Researchers at the University of Southern California have created a new tool for organizing and visualizing collections of electronic mail. It is designed to help legal researchers, historians, archivists, and others faced with challenges in dealing wtih large email archives.
For examples, consider the following cases:* A large corporation has just received a subpoena for all email messages on a specific question. Traditional keyword searches return an enormous volume of mail that must be scanned by lawyers and paralegals for applicability. In the same way, the recipients of the subpoenaed data must analyze it. Can this process be sped up and made more efficient?
* A historian is analyzing the history of a government decision, using an email archive. Reading all the text gives a great deal of information about the decision, but only careful notes can keep track of such events as shifts over time in the distribution of information, and even then subtle changes are hard to catch. Can software help?
* A library has just received a donation of a famous scientist’s email correspondence. Besides just a simple listing of titles, addresses, and dates, is there a way that the information in the archive can be made more immediately useful and comprehensible to users?
Anton Leuski of the USC School of Engineering’s Information Sciences Institute will demonstrate a system deisgned to speak to such problems July 30 at the Association for Computing Machinery Special Interest Group conference on Information Retrieval, in Toronto, Ontario.
Called “eArchivarius,” Leuski’s system uses sophisticated search software developed for Internet search engines like Google to detect important relationships between messages and people by taking advantage of inherent clues that exist in email collections.
It then automatically creates a vivid and intuitive visual interface, using spheres grouped in space to represent the relationships it discovers.
The display, a system called “Lighthouse” created earlier by Leuski and co-workers, can shuffle the connections to bring different elements to the fore.
In one display configuration, each sphere represents an author in the system. The spheres are visualized in a two- or three-dimensional space in which the distance between them indicates the number of messages exchanged over a given period.
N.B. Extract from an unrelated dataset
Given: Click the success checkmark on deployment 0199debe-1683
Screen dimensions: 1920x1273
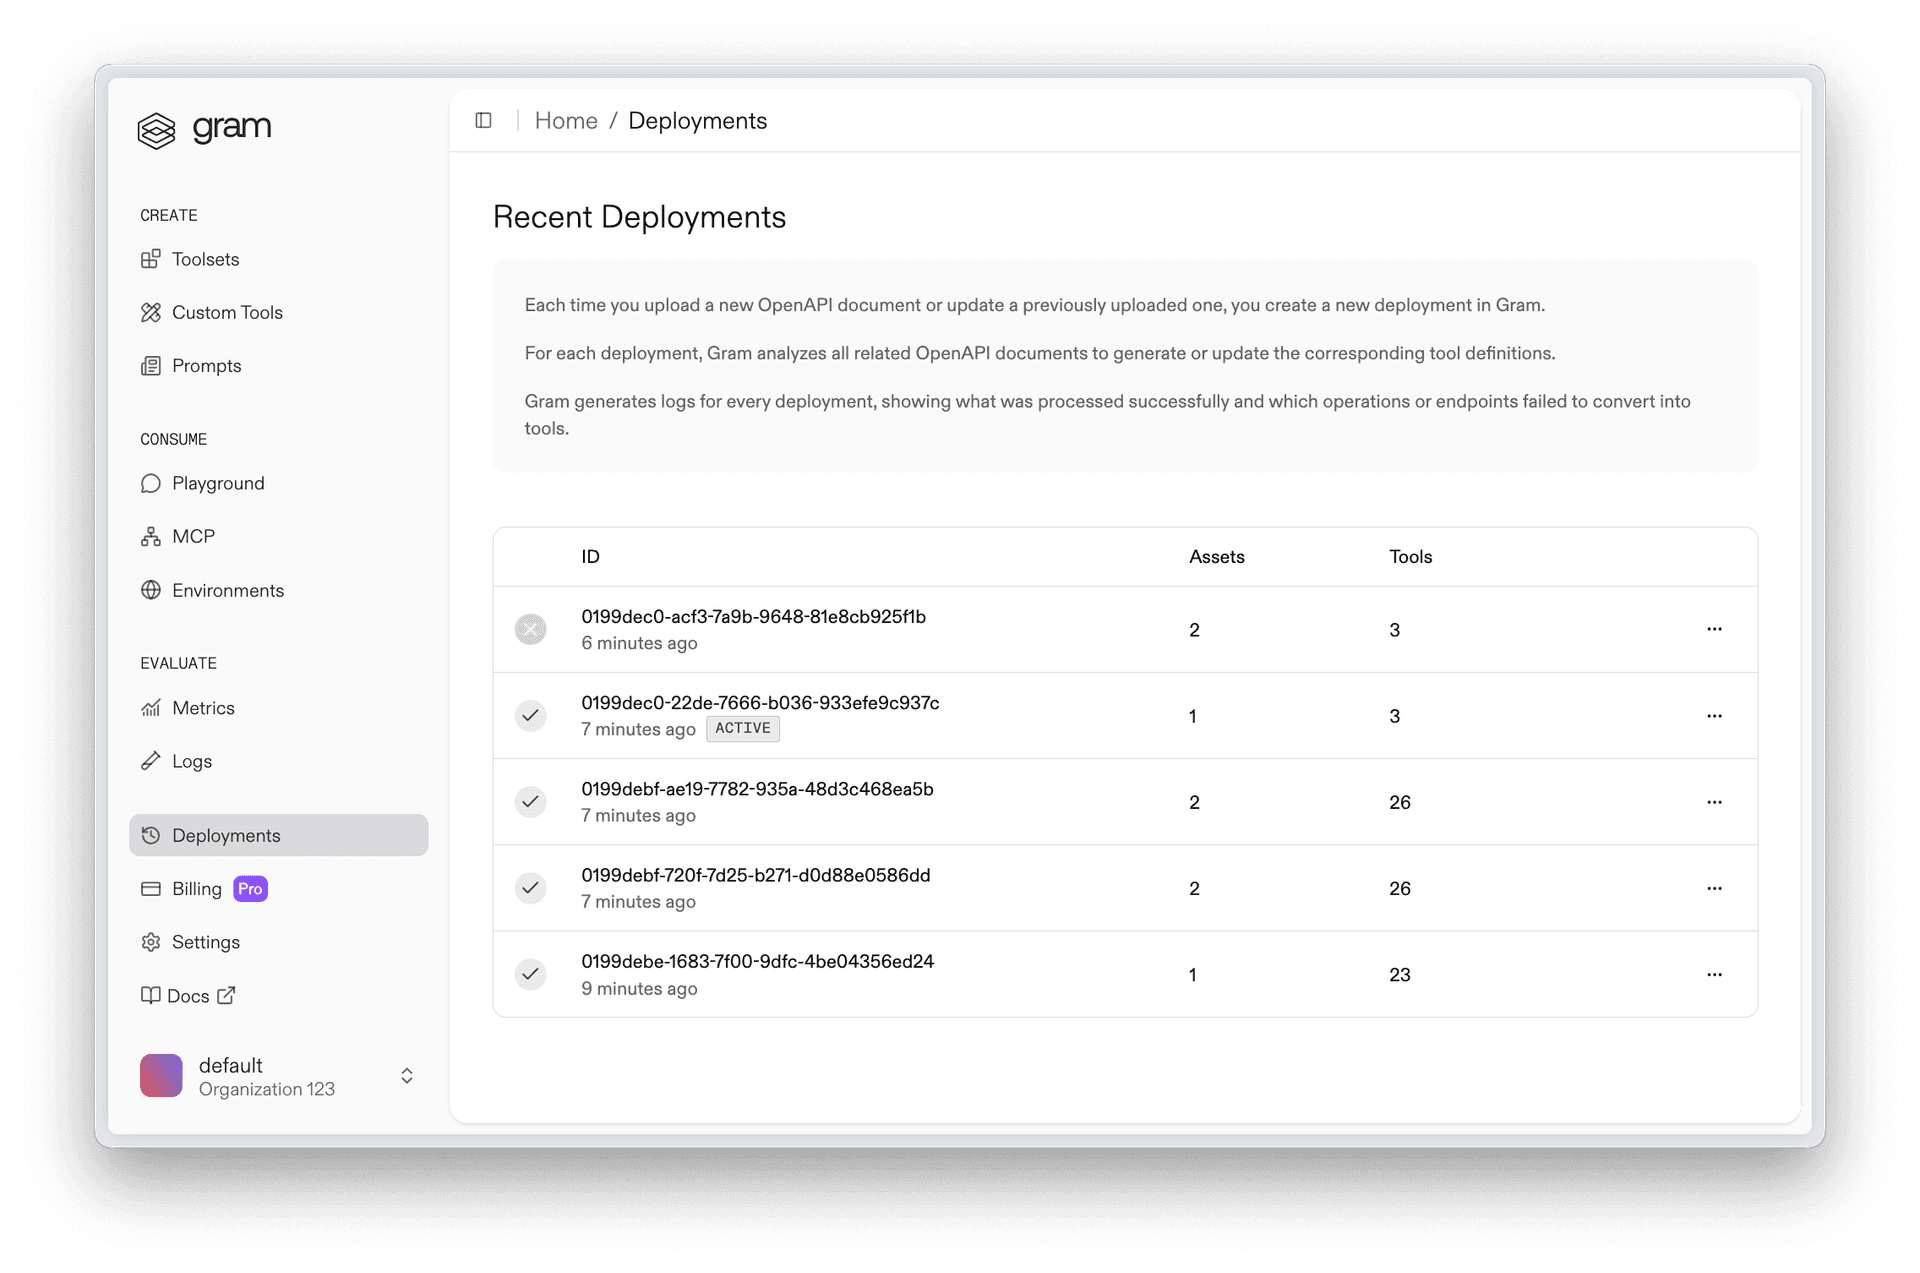Looking at the screenshot, I should tap(531, 974).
For one collection used as an experimental exercise, exchanges of email among Reagan administration national security officials, this visualization immediately shows some recipients closely packed toward the center with their most frequent correspondents into a tight cluster, while others can immediately be seen to be literally out of the loop, far out on the periphery.
The spheres representing people can also be arranged under the influence of other factors: the content of the authored messages, for example. The resulting configuration shows existing communities of people who converse on the same topic and the relationships among those communities.
Selecting any email recipient can open up another window, which provides a list of all the people with whom the selected person exchanged mail, and a time-graphed record that shows when the exchanges took place.
“For a historian trying to understand the process by which a decision was made over a course of months, this kind of access will be extremely valuable,” said Leuski, a research associate at ISI.
And the same interface can instantly return and display individual pieces of mail in the form of hypertext pages with links to the people who sent and received the email and with links to similar email messages.
“Similar messages” can be defined in terms of recipients, text keywords, or both, and in the display produced using this capability; the spheres are the messages themselves, closer to messages similar in (for example) audience. The spheres can also be colored to show other relationships. Topic similarity, for example — the likelihood of a message to be about a particular topic can be shown by more or less intense color. Different colors indicate different topics creating a map of how the information is distributed among the messages.
“What we have in effect is a four dimensional display, with color added to the three spatial dimensions,” said Douglas Oard, an associate professor of computer science from University of Maryland’s College of Information Studies and its Institute for Advanced Computer Studies who is working at ISI during a sabbatical year.
Leuski and Oard have demonstrated the ability to find interesting patterns in collections as small as a few hundred emails, and the techniques they have developed are now being applied to thousands of emails sent and received by a single individual over 18 years. Scaling up to process millions of emails involving thousands of people will be the next challenge.
The elements of eArchivarius flexible and highly useful interface, Oard says, may someday find their way into email client software.
“Email has become a major element of modern life, and the raw material of history,” said Oard. “We believe that eArchivarius offers a way into the email labyrinth for researchers of all kinds.”
Published on May 22nd, 2003
Last updated on August 10th, 2021